## INPUT DATA
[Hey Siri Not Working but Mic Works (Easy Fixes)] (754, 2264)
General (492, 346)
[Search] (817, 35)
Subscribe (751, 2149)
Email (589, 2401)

## WORK TASK
Transcribe all entries word for word.

## OUTPUT OF THE EXERCISE
[Hey Siri Not Working but Mic Works (Easy Fixes)] (754, 2264)
General (492, 346)
[Search] (817, 35)
Subscribe (751, 2149)
Email (589, 2401)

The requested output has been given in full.